## PROBLEM TO SOLVE
For the records below, the count of lines that hold "computer" is required; give only that number.

## RECORDS FOR THE TASK
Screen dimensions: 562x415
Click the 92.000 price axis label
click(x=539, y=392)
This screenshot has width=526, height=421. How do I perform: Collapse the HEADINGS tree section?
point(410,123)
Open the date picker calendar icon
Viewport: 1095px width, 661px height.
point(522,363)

...

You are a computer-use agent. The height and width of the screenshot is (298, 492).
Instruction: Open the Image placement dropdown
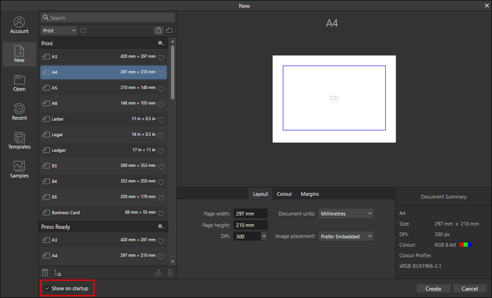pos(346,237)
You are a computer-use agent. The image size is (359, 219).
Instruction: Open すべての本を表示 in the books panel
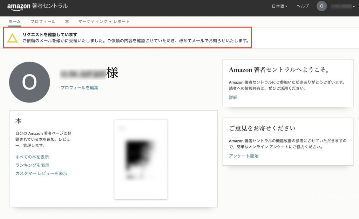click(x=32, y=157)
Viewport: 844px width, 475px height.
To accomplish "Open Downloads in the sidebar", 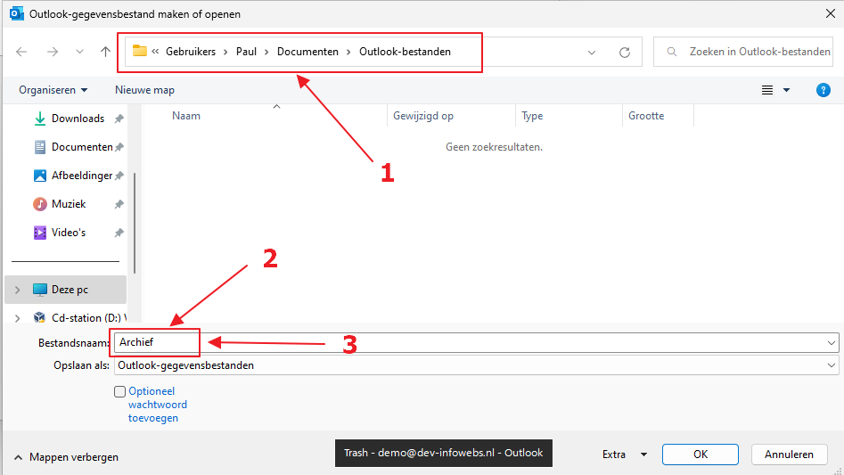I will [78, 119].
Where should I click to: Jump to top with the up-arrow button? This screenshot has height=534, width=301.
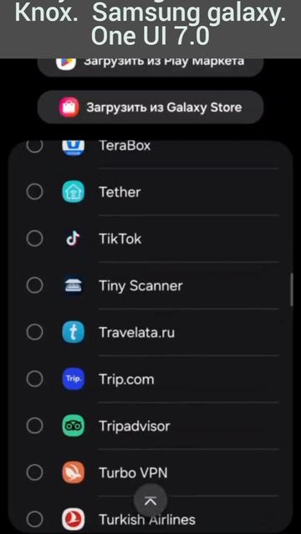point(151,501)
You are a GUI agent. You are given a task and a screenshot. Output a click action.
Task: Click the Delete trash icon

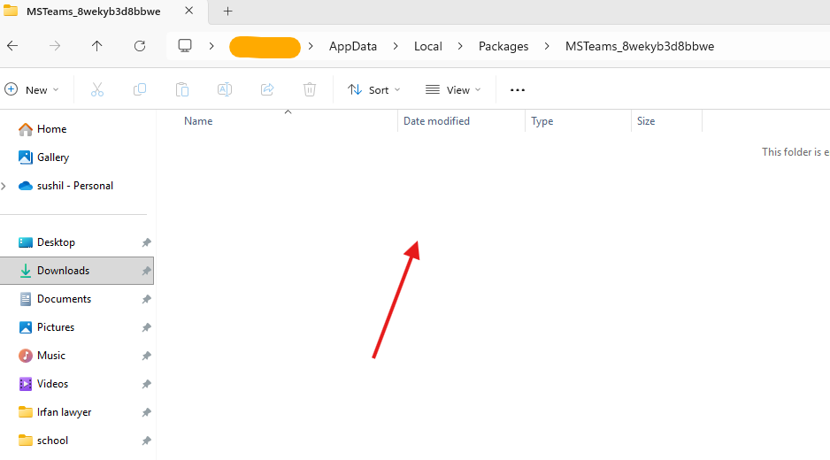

## TASK RESULT
2